Does Apple have the Power to Change the World?

by Jeff Wiener on February 2, 2012

I’m torn. On the one hand I like my iPhone (I mean I really like it), while on the other hand I can’t ever imagine any of the staff here at Digitcom enduring the working conditions that those along Apple’s supply chain face on a daily basis. So what’s the answer? How do we fix this ethical problem?

Yesterday business mogul Donald Trump weighed in on the issue, challenging new Apple CEO Tim Cook to relocate Apple’s supply chain to America, calling for Apple to pioneer the move towards in-sourcing, that is, bringing American companies’ supply chains abroad back to U.S. soil. But in today’s global economic market is pulling production out of these countries really the answer?

Where Trump is clearly interested in companies like Apple bringing their supply chains to America as a way of boosting a flagging economy, I continue to frame the entire situation in human terms, in a way that helps the Chinese Foxconn workers and helps us here at home, and perhaps its within that framework that a possible solution can be found.

It was a little over a decade ago when the corporate trend of the day was outsourcing, the relocation of many aspects of one’s business, including manufacturing, supply lines, and customer service to other countries where employment standards were lower and employment expenditures could thus be reduced.

The result of such outsourcing was that many companies indeed were able to reduce employment costs and thus increase revenues, although for customers it often meant that a phone call to the customer service department of the company down the street meant a call rerouted to somewhere in rural Asia…but I digress.

For years now the North American consumer has been living in blissful ignorance of the human story behind outsourcing, happy to purchase cheaper gadgets and technology and happy to not have to think about any of the ethical issues associated with how those devices are made. But as enhanced communication brings our global community that much closer together it’s becoming impossible to ignore the impact that our consumer habits have on the rest of the world.

With all that said, though, the question remains, is outsourcing really the problem? There’s no question that companies traditionally outsource because labour is cheaper overseas, with countries like China and India taking hard stances against unionized labour, allowing wages to stay low.
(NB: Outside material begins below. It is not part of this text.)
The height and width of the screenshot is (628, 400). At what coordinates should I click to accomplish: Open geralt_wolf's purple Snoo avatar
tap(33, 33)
So to a degree there’s no denying that the drive to save a buck has created this situation.

In my mind, however, there could be even more damage done if companies like Apple pulled their manufacturing operations out of countries like China entirely, a move that would undoubtedly result in mass layoffs, ending in other human tragedies as well.
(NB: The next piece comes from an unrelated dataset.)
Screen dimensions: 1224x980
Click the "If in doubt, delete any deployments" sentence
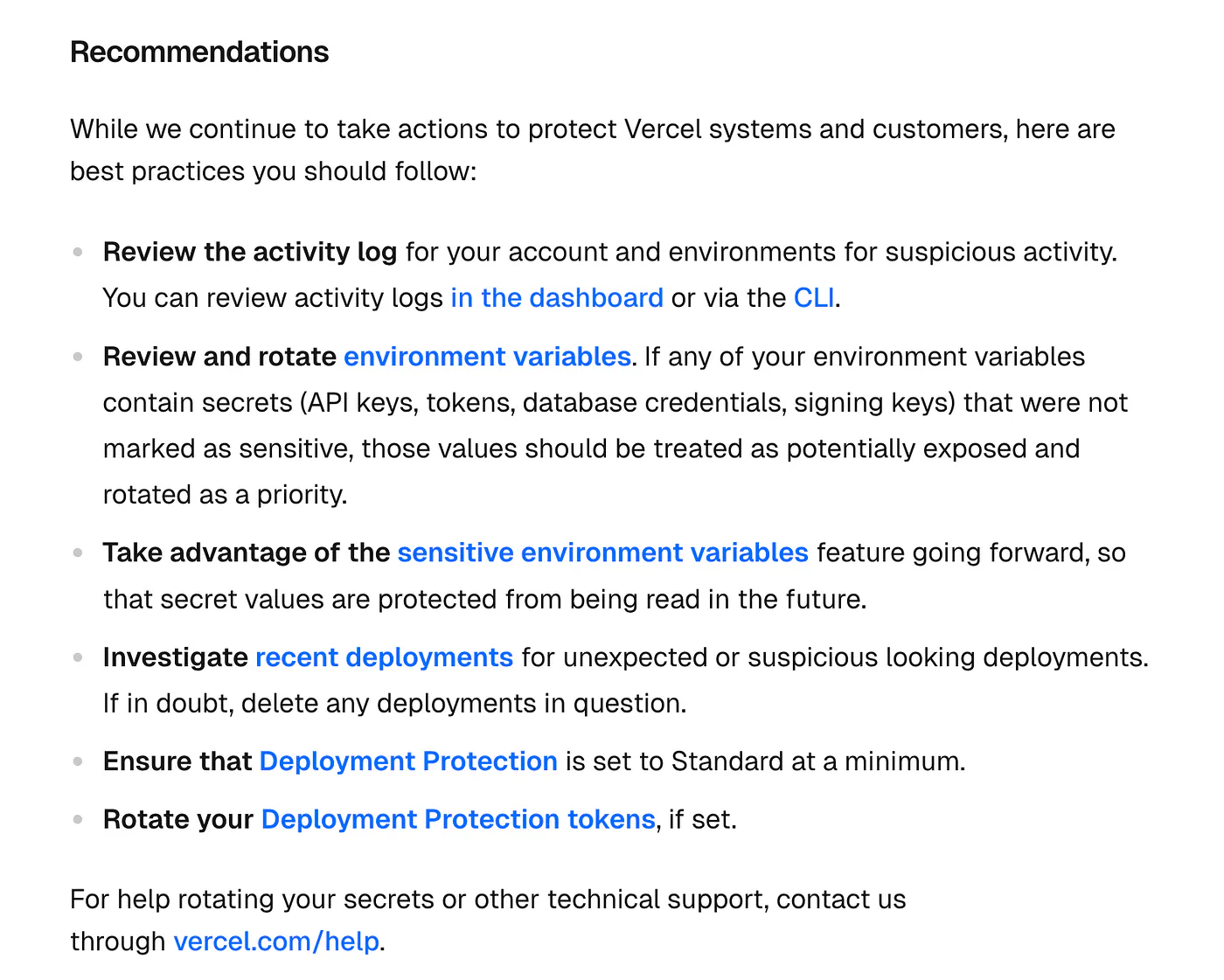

Truthfully (and I’m not sure how politically correct this will sound) I think the answer is that we need to start bringing some of our North American employment standards to these other countries, and its here, I think, that Apple could truly be a pioneer. As was stated yesterday, all Apple would realistically need to do would be to demand workers along its supply line be treated better and it would be done. As the NY Times report stated last week, “Suppliers would change everything tomorrow if Apple told them they didn’t have another choice.”

Is it all as simple as that? Probably not, but we have to start somewhere.